Einen Entwicklungsroman kann man „Die Kunst, einen Dinosaurier zu falten“ nicht nennen – ein bisschen was tut sich bei Annika im Laufe des Buchs, aber sie steht am Ende noch weit von einem Lebensinhalt entfernt: weder eine Beziehung, geschweige denn eine eigene Familie noch ein Job in Sicht. Doch Marie-Louise – das Mädchen, dem es gelingt, einen Origami-Dinosaurier zu falten, während Annika daran scheitert – tut ihr gut. Sie setzt – neben einem Therapeuten, zu dem Annika geht – Kleinigkeiten in Gang.

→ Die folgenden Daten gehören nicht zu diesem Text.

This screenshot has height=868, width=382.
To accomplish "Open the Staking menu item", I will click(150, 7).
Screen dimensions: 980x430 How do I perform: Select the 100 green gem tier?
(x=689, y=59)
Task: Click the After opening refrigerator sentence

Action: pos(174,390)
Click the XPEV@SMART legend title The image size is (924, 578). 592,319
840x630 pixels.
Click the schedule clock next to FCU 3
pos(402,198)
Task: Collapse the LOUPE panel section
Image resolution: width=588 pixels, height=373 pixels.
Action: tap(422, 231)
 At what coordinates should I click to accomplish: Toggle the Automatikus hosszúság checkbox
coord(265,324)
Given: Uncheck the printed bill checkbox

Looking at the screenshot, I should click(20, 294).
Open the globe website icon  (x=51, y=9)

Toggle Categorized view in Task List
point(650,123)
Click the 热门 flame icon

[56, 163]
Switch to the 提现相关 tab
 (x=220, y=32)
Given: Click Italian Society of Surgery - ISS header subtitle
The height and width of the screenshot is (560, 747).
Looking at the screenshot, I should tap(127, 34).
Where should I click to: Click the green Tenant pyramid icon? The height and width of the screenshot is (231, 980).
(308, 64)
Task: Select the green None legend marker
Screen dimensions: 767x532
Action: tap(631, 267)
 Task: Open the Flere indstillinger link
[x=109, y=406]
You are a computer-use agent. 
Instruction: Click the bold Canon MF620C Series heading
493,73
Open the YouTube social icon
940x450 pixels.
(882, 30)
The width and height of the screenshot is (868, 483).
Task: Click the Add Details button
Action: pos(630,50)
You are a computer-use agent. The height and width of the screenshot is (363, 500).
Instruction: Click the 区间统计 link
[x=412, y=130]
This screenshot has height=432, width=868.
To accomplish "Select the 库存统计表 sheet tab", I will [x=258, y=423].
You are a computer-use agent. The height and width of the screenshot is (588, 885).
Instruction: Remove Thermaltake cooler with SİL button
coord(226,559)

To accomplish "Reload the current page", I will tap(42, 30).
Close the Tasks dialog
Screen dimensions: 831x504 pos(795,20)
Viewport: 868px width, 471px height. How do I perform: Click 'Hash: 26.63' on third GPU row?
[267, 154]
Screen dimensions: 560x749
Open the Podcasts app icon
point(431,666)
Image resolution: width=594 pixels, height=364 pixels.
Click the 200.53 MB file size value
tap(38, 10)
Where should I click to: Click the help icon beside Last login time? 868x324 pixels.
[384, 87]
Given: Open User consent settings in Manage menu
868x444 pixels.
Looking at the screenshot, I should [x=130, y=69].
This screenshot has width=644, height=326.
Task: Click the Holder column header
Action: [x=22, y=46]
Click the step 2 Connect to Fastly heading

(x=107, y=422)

Man kann „Die Kunst, einen Dinosaurier zu falten“ soziologisch interessiert lesen – als Beschreibung, wie das Erwachsenwerden heute für manche Menschen aussieht. Das Buch zeigt, wie eine junge Frau trotz Schulausbildung und abgeschlossenem Studium ihren Platz noch nicht gefunden hat, wie schwer es ist, einen Job zu finden, man bekommt mit, wie schwer Annika sich damit tut, in Beziehung zu anderen zu gehen (klar, dass dahinter geschiedene Eltern stehen). Das alles ist auch sprachlich und literarisch recht gut in Szene gesetzt (zum Beispiel im Bild des Dinosaurier-Faltens). Warum die Begeisterung Andrea Wanners in der oben erwähnten Rezension beim Lesen von Kristina Pfisters Roman trotzdem nicht auf mich übergesprungen ist, habe ich mich lange gefragt.
Kann gut sein, dass ich schon zu verwöhnt bin, weil ich gerne einen richtigen Plot habe, der mich packt. Mir fehlte jedenfalls bei Kristina Pfisters Buch das Moment, das mich zum Weiterlesen angetrieben hat – weil ich recht schnell geahnt habe, dass sich in dem Roman nicht viel tun wird. Außerdem habe ich mich beim Lesen immer so ein bisschen außen vor gefühlt – aber möglicherweise macht es eben auch einen Unterschied, ob man das Buch als Mann oder Frau liest.
Fazit:
3 von 5 Punkten. Man muss „Die Kunst, einen Dinosaurier zu falten“ zugutehalten, dass es ein ehrliches Buch ist, dass es authentischer als viele andere Romane vom Leben einer jungen Frau erzählt. Das Leben schreibt selten Geschichten, und eine richtige Geschichte gaukelt der Roman auch nicht vor. Aber wenn ein Buch keinen richtigen Plot zu bieten hat, wenn die Handlung eher auf der Stelle tritt, dann darf es für meinen Geschmack raffinierter erzählt sein, um mich zu fesseln. „Die Kunst, einen Dinosaurier zu falten“ plätschert mir zu sehr dahin, es hat mir zu wenig Biss. Ja, damit passt alles gut zur Hauptfigur des Romans – aber als Leser will ich eben doch auch noch ein bisschen besser unterhalten werden, als das für mich hier der Fall war.